Unhappy looking woman wearing black dress looks in  mirror while a man stands in the backgroundHave you ever thrown a casual “I miss you,” or “I wish you were here” to your partner when, in that moment, you did not miss them or wish they were with you? Spouses and partners who have been together for some time may find themselves using this form of interaction, called “deceptive affection,” in their relationships on a regular basis. Rather than hurting the other’s feelings, one partner may find it easier and more tactful to say what they think their partner wants to hear. When getting dressed up for an evening out, is it okay to tell your spouse that they look amazing when you don’t really think so? The answers are mixed.

Deceptive affection is not altogether bad, according to some experts. It can fulfill needs and placate attention-seeking. It can boost self-esteem and quell fights. But when used as a way to avoid true feelings, it can become troublesome to the relationship. Couples that engage in deceptive affection, including public displays of affection, just to keep up the appearance of being truly in love, can actually increase the emotional distance that exists between them. If lying about feelings toward one another becomes commonplace, then lying in other areas of the relationship may become accepted behavior as well.

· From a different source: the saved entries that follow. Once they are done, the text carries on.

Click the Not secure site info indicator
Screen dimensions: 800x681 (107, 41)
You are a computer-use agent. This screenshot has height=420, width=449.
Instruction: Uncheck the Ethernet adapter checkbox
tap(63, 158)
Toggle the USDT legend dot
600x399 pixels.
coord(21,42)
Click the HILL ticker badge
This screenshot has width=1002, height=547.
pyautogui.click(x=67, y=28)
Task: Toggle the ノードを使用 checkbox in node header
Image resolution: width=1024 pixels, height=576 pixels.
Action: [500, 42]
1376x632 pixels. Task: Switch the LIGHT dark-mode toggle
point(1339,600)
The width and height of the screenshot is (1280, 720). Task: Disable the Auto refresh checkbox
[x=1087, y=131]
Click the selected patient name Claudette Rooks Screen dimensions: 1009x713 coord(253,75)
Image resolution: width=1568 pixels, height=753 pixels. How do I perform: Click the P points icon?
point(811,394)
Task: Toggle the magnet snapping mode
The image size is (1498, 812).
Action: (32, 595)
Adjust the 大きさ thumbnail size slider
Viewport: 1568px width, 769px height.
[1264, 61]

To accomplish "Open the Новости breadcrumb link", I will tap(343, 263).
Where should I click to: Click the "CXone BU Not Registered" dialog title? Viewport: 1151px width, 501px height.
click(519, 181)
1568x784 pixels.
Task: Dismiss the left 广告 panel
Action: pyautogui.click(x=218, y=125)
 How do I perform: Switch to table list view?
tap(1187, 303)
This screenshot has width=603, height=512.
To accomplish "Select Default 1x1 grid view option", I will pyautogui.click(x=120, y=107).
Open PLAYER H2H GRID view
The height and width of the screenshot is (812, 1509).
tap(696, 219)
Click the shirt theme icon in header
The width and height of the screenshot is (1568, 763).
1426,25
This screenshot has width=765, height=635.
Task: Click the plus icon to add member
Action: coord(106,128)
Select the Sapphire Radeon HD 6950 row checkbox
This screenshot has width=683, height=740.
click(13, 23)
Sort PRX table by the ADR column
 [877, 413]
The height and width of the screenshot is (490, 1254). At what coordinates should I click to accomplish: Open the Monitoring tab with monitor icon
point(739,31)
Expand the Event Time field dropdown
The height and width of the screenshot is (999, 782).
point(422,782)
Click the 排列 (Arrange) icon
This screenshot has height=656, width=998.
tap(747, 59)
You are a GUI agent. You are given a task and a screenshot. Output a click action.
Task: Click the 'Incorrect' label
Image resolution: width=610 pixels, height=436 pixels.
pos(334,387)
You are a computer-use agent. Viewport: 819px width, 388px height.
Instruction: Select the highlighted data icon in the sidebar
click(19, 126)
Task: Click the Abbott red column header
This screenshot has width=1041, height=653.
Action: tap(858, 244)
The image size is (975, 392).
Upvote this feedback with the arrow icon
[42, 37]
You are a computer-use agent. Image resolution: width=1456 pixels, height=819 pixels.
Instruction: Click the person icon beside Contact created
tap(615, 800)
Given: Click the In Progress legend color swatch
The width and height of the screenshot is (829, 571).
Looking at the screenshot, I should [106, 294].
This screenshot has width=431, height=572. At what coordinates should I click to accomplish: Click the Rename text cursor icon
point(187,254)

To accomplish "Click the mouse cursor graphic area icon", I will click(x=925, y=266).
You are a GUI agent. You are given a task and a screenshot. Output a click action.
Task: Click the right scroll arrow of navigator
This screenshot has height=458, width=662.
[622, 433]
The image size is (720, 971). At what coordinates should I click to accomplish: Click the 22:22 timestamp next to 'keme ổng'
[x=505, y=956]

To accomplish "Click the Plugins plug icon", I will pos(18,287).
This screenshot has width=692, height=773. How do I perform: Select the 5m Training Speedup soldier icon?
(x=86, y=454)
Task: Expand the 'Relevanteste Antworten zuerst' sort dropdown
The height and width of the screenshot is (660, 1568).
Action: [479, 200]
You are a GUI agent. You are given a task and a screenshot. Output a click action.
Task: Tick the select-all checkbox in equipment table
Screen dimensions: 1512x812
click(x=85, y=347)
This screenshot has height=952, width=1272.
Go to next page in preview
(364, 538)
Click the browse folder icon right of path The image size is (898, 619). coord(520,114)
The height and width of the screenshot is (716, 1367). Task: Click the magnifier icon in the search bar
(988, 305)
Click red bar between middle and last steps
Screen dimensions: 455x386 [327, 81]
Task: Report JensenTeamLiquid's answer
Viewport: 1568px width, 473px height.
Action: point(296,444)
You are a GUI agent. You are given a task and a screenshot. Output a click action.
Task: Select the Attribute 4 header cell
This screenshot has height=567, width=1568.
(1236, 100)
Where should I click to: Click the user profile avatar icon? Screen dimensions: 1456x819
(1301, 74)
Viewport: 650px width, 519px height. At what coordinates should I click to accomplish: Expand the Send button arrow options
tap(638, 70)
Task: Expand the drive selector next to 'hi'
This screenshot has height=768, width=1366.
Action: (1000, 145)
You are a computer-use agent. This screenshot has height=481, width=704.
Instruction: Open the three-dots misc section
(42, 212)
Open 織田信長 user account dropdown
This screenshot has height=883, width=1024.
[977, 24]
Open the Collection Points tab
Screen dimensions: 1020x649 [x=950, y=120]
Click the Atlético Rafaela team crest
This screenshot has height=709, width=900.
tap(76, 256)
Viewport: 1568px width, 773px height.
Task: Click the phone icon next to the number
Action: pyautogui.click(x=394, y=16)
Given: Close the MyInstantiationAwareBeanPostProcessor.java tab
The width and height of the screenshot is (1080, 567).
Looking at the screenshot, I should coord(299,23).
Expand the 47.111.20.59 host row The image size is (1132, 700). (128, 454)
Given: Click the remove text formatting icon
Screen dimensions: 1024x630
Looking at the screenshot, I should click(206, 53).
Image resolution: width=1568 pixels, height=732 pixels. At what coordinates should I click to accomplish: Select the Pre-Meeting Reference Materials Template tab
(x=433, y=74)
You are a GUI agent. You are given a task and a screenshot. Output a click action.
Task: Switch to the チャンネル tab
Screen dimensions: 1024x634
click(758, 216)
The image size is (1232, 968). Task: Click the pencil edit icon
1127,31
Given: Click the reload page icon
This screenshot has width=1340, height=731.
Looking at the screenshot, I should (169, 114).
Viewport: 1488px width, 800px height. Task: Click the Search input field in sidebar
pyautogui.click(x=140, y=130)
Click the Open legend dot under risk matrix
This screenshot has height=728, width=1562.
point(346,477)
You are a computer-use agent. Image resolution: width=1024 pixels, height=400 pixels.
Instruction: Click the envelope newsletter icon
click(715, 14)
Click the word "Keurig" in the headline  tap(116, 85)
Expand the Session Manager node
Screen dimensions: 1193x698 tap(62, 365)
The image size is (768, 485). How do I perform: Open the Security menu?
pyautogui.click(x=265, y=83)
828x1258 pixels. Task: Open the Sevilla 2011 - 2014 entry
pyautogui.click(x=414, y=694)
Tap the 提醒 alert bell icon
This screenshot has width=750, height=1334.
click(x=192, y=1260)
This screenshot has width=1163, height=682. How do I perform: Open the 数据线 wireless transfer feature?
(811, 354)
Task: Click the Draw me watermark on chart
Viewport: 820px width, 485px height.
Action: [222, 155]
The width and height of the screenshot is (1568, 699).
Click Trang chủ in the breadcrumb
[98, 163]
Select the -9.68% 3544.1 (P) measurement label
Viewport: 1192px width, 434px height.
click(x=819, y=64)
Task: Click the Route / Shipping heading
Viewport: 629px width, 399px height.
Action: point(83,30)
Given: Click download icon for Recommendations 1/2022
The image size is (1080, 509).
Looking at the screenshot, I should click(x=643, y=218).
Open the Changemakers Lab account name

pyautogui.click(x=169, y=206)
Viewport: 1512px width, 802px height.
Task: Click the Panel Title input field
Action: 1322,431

Psychologist Mansi Hasan believes that couples would prefer deceptive affection over distance and resentment. “However,” adds Hasan, “deceptive affection cannot make a relationship last; after a while it may become difficult to mask your real feelings.” This is where the problems can arise. Hasan suggests that partners try to decrease their use of deceptive affection and foster real, genuine affection by staying in touch with their true feelings and finding ways to rekindle the romantic love that once existed between them.

Other helpful strategies include letting go of anger once a conflict has been resolved and to avoid comparing the relationship to those of friends or family members, or previous relationships. It’s okay to embellish a little. But when embellishing turns into complete fabrication, it might be time to take a closer look at what’s really going on in the relationship.

Can Deceptive Affection Destroy Relationships? (2013). (n.d.): n. pag.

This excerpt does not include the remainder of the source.